Eric is a high-level financial services executive who’s currently employed, but looking to make a move. A week after receiving our proprietary questionnaire, Eric called to say he didn’t have the time to complete it and would have to cancel the contract and request a refund.
Now I’m a big advocate of our questionnaire – I think that a successful job search requires some real self-knowledge and that you can only get that by spending some time reflecting on where you’ve been and where you want to go. I don’t believe that a new resume should be the product of a quick phone call with all the work done by someone else. But that said, I can understand that sometimes life circumstances simply get in the way and that you just can’t get up an hour or two early, or give up those weekend plans.
So I offered to skip the worksheets and have one of my writers conduct a phone interview instead. I said we would need about an hour initially and then maybe some follow-ups. Eric thought about it and then said no. He really didn’t know when he could find an hour to talk to someone. Couldn’t I just use his old resume?

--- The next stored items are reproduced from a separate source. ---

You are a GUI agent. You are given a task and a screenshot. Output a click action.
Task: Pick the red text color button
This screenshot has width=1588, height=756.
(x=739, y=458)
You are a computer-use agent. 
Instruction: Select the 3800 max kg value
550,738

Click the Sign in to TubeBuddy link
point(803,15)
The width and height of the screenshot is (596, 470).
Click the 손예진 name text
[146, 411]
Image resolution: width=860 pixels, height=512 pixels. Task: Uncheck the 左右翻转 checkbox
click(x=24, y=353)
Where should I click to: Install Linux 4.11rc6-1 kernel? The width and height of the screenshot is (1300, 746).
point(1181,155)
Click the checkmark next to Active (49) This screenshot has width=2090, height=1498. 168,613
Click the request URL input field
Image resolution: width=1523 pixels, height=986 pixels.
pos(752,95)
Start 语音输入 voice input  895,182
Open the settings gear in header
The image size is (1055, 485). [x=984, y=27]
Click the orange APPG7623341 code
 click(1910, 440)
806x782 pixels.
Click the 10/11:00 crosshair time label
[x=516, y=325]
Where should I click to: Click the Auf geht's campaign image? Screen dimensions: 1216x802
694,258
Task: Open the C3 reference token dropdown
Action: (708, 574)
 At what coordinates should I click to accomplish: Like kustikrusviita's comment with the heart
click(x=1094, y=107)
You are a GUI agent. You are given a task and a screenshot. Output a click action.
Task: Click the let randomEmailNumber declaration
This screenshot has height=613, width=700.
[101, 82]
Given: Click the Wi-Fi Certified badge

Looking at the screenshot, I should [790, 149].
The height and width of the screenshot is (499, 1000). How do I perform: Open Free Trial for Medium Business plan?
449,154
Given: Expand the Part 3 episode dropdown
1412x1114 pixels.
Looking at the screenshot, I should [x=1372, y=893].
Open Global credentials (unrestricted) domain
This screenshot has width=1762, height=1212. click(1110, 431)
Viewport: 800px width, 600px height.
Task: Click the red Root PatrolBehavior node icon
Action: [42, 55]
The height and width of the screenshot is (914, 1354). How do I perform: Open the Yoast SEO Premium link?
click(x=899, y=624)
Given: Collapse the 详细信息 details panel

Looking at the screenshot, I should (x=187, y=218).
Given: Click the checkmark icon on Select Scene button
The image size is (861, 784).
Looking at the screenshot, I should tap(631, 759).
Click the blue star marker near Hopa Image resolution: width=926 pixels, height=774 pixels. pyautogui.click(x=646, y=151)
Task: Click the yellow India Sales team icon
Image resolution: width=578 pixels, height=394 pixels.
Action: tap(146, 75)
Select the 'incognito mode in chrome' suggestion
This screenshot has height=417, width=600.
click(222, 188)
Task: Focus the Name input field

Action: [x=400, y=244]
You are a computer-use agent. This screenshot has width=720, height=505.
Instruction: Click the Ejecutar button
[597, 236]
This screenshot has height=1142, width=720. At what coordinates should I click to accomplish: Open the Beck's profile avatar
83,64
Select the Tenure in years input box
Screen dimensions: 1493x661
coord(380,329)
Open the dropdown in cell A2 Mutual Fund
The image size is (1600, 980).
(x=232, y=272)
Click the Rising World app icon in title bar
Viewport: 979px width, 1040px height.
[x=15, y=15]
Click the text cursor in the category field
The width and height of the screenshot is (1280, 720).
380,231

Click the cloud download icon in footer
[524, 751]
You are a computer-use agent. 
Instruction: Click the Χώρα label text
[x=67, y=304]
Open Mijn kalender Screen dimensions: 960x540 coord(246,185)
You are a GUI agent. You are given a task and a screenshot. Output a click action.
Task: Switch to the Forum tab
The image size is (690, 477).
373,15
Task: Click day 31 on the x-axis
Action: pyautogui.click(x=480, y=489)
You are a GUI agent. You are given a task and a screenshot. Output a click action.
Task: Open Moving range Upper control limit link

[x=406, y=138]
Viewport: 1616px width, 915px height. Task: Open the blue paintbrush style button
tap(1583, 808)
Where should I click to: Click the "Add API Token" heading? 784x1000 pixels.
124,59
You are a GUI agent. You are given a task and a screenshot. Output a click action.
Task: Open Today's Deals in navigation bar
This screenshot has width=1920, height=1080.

Now bear in mind that I would never do this anyway. You don’t pay hundreds of dollars to a service like ours just to have us regurgitate what was on your old resume. But even if I wanted to do it, I couldn’t have. His old resume contained almost no information! Although he runs a major business division within a premier financial institution, his resume looks like it was written by a junior trader.
So I’ve refunded Eric’s money and right now he’s looking for a resume writer who can literally do all the work for him. (If you’re a clairvoyant resume writer who wants to do this, let me know).
Bt seriously folks – how much time have you spent on writing your resume?